• _Required work_
Produce an exact copy of all the records.

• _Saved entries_
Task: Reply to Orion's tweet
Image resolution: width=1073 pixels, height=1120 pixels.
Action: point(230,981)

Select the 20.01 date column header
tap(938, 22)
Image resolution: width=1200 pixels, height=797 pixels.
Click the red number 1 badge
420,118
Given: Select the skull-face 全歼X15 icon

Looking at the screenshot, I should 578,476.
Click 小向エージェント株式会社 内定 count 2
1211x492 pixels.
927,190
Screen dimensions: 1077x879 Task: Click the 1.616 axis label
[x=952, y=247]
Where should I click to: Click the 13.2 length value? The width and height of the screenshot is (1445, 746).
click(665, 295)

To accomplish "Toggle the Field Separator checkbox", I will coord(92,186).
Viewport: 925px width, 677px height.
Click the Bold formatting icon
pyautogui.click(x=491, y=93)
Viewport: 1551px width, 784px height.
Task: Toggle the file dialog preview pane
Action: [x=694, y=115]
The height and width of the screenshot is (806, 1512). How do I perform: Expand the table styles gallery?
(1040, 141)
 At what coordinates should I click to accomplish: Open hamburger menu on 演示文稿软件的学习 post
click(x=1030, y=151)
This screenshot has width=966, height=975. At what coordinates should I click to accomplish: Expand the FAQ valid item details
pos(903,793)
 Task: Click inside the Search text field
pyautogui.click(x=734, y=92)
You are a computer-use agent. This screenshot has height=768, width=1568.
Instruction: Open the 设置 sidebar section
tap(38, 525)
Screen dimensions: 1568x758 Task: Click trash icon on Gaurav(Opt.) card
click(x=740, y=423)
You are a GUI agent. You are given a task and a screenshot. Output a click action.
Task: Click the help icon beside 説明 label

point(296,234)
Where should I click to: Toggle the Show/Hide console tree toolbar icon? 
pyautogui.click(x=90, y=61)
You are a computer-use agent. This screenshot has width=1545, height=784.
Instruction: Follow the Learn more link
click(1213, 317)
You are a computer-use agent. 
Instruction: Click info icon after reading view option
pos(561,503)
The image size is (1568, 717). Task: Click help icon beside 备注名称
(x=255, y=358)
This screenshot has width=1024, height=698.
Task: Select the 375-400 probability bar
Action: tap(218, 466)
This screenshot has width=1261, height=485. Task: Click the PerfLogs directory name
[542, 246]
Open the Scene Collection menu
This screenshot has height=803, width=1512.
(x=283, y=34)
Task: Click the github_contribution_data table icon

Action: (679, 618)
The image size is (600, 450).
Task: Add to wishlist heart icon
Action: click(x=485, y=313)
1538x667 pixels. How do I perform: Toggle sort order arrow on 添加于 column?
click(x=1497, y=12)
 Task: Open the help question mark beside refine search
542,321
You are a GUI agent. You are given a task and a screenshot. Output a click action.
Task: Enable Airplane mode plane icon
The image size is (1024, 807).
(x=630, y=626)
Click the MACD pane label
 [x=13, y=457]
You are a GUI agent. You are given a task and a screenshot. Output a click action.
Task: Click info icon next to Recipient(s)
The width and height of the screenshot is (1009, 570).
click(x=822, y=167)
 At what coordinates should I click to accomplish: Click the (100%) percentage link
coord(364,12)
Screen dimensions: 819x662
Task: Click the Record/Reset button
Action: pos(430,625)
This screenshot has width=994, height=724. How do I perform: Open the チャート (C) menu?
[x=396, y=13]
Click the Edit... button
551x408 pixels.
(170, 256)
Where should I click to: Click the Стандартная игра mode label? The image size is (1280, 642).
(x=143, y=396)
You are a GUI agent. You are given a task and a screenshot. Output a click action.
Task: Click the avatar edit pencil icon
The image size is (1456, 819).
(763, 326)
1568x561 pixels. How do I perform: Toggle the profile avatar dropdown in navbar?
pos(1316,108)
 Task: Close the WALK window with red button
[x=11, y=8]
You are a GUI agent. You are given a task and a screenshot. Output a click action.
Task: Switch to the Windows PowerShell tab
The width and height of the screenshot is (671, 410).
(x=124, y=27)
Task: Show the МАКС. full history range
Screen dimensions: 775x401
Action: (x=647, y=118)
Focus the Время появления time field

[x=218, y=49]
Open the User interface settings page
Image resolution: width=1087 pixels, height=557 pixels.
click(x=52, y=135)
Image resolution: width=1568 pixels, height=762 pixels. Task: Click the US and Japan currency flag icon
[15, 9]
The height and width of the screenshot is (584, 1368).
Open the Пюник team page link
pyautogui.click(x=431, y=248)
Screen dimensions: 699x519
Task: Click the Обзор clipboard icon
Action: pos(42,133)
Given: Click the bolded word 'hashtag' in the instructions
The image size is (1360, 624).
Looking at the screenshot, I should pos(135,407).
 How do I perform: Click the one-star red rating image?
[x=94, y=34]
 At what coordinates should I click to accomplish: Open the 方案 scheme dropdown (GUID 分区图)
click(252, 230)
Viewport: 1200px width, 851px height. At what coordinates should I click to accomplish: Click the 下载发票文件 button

• _Answer box_
Task: Reply to Orion's tweet
Image resolution: width=1073 pixels, height=1120 pixels.
Action: point(230,981)

Select the 20.01 date column header
tap(938, 22)
Image resolution: width=1200 pixels, height=797 pixels.
Click the red number 1 badge
420,118
Given: Select the skull-face 全歼X15 icon

Looking at the screenshot, I should 578,476.
Click 小向エージェント株式会社 内定 count 2
1211x492 pixels.
927,190
Screen dimensions: 1077x879 Task: Click the 1.616 axis label
[x=952, y=247]
Where should I click to: Click the 13.2 length value? The width and height of the screenshot is (1445, 746).
click(665, 295)

To accomplish "Toggle the Field Separator checkbox", I will coord(92,186).
Viewport: 925px width, 677px height.
Click the Bold formatting icon
pyautogui.click(x=491, y=93)
Viewport: 1551px width, 784px height.
Task: Toggle the file dialog preview pane
Action: [x=694, y=115]
The height and width of the screenshot is (806, 1512). How do I perform: Expand the table styles gallery?
(1040, 141)
 At what coordinates should I click to accomplish: Open hamburger menu on 演示文稿软件的学习 post
click(x=1030, y=151)
This screenshot has width=966, height=975. At what coordinates should I click to accomplish: Expand the FAQ valid item details
pos(903,793)
 Task: Click inside the Search text field
pyautogui.click(x=734, y=92)
You are a computer-use agent. This screenshot has height=768, width=1568.
Instruction: Open the 设置 sidebar section
tap(38, 525)
Screen dimensions: 1568x758 Task: Click trash icon on Gaurav(Opt.) card
click(x=740, y=423)
You are a GUI agent. You are given a task and a screenshot. Output a click action.
Task: Click the help icon beside 説明 label

point(296,234)
Where should I click to: Toggle the Show/Hide console tree toolbar icon? 
pyautogui.click(x=90, y=61)
You are a computer-use agent. This screenshot has width=1545, height=784.
Instruction: Follow the Learn more link
click(1213, 317)
You are a computer-use agent. 
Instruction: Click info icon after reading view option
pos(561,503)
The image size is (1568, 717). Task: Click help icon beside 备注名称
(x=255, y=358)
This screenshot has width=1024, height=698.
Task: Select the 375-400 probability bar
Action: tap(218, 466)
This screenshot has width=1261, height=485. Task: Click the PerfLogs directory name
[542, 246]
Open the Scene Collection menu
This screenshot has height=803, width=1512.
(x=283, y=34)
Task: Click the github_contribution_data table icon

Action: (679, 618)
The image size is (600, 450).
Task: Add to wishlist heart icon
Action: click(x=485, y=313)
1538x667 pixels. How do I perform: Toggle sort order arrow on 添加于 column?
click(x=1497, y=12)
 Task: Open the help question mark beside refine search
542,321
You are a GUI agent. You are given a task and a screenshot. Output a click action.
Task: Enable Airplane mode plane icon
The image size is (1024, 807).
(x=630, y=626)
Click the MACD pane label
 [x=13, y=457]
You are a GUI agent. You are given a task and a screenshot. Output a click action.
Task: Click info icon next to Recipient(s)
The width and height of the screenshot is (1009, 570).
click(x=822, y=167)
 At what coordinates should I click to accomplish: Click the (100%) percentage link
coord(364,12)
Screen dimensions: 819x662
Task: Click the Record/Reset button
Action: pos(430,625)
This screenshot has width=994, height=724. How do I perform: Open the チャート (C) menu?
[x=396, y=13]
Click the Edit... button
551x408 pixels.
(170, 256)
Where should I click to: Click the Стандартная игра mode label? The image size is (1280, 642).
(x=143, y=396)
You are a GUI agent. You are given a task and a screenshot. Output a click action.
Task: Click the avatar edit pencil icon
The image size is (1456, 819).
(763, 326)
1568x561 pixels. How do I perform: Toggle the profile avatar dropdown in navbar?
pos(1316,108)
 Task: Close the WALK window with red button
[x=11, y=8]
You are a GUI agent. You are given a task and a screenshot. Output a click action.
Task: Switch to the Windows PowerShell tab
The width and height of the screenshot is (671, 410).
(x=124, y=27)
Task: Show the МАКС. full history range
Screen dimensions: 775x401
Action: (x=647, y=118)
Focus the Время появления time field

[x=218, y=49]
Open the User interface settings page
Image resolution: width=1087 pixels, height=557 pixels.
click(x=52, y=135)
Image resolution: width=1568 pixels, height=762 pixels. Task: Click the US and Japan currency flag icon
[15, 9]
The height and width of the screenshot is (584, 1368).
Open the Пюник team page link
pyautogui.click(x=431, y=248)
Screen dimensions: 699x519
Task: Click the Обзор clipboard icon
Action: pos(42,133)
Given: Click the bolded word 'hashtag' in the instructions
The image size is (1360, 624).
Looking at the screenshot, I should pos(135,407).
 How do I perform: Click the one-star red rating image?
[x=94, y=34]
 At what coordinates should I click to accomplish: Open the 方案 scheme dropdown (GUID 分区图)
click(252, 230)
Viewport: 1200px width, 851px height. At what coordinates should I click to accomplish: Click the 下载发票文件 button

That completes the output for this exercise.